Les modèles standards d’évolution stellaire peinent à reproduire simultanément plusieurs observations héliosismiques du Soleil. En particulier, la vitesse du son juste sous la zone de convection et la profondeur exacte de cette zone divergent de 0,5 % à 1 % par rapport aux mesures. Parallèlement, la surface solaire montre une déplétion de lithium d’environ 140 fois par rapport aux abondances présumées initiales, un écart que les modèles classiques ne justifient pas.

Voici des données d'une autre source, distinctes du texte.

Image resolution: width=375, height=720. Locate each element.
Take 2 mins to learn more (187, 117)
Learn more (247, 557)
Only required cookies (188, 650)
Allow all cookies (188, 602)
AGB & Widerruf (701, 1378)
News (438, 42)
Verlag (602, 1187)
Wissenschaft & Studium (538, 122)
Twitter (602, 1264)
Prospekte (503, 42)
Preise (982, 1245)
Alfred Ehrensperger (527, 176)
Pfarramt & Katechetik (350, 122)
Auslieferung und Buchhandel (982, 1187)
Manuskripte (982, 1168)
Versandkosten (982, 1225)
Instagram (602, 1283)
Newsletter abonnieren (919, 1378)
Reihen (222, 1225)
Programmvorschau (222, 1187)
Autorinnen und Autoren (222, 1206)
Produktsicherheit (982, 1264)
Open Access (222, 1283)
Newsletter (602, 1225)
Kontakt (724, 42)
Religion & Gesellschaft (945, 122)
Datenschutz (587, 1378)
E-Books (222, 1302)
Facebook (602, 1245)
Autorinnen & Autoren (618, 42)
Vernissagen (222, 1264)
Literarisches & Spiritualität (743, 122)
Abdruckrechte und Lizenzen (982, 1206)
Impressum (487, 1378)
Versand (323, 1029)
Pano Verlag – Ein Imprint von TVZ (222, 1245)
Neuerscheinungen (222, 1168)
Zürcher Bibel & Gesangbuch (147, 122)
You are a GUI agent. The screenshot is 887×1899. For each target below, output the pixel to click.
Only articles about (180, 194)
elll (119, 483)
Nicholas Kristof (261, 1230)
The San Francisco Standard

Modélisation de l’ingestion planétaire

Les chercheurs ont employé le code d’évolution stellaire MESA pour simuler l’histoire du Soleil jeune en introduisant des scénarios d’accrétion planétaire. Ils ont testé des masses d’engulfement comprises entre 5 et 10 M⊕ (masses terrestres) et ont comparé les modèles résultants aux contraintes héliosismiques, aux abondances de surface et aux paramètres d’équation d’état, d’opacité et de mélange turbulent. Les simulations montrent qu’un corps de cette taille peut traverser les couches externes du Soleil en perdant moins de 5 % de sa masse, conservant ainsi son identité chimique.

Résultats et implications

Les modèles incluant l’ingestion d’un super‑Terre reproduisent simultanément la structure sonore observée, la profondeur de la zone convective et la faible teneur en lithium. L’apport de métaux lourds du corps solide augmente localement la densité et modifie la conductivité thermique, ce qui explique la légère accélération du son dans la région ciblée. De plus, le lithium, fortement détruit à des températures >2,5 MK, est dilué dans le manteau solaire, justifiant la déplétion observée. Cette convergence de plusieurs indicateurs renforce l’hypothèse d’un événement d’ingestion précoce.

Limites et perspectives

La preuve directe reste hors de portée : aucune observation actuelle ne peut identifier de façon unique la signature chimique prévue. Les auteurs soulignent que des mesures héliosismiques plus précises ou des analyses spectroscopiques de la surface solaire pourraient confirmer ou infirmer le modèle. Par ailleurs, les scénarios alternatifs – ajustements de l’opacité ou de la turbulence – n’ont pas été totalement exclués, bien qu’ils offrent des concordances moins complètes. La prochaine étape consiste à rechercher les « empreintes » prévues dans les données de missions comme Solar Orbiter ou Parker Solar Probe.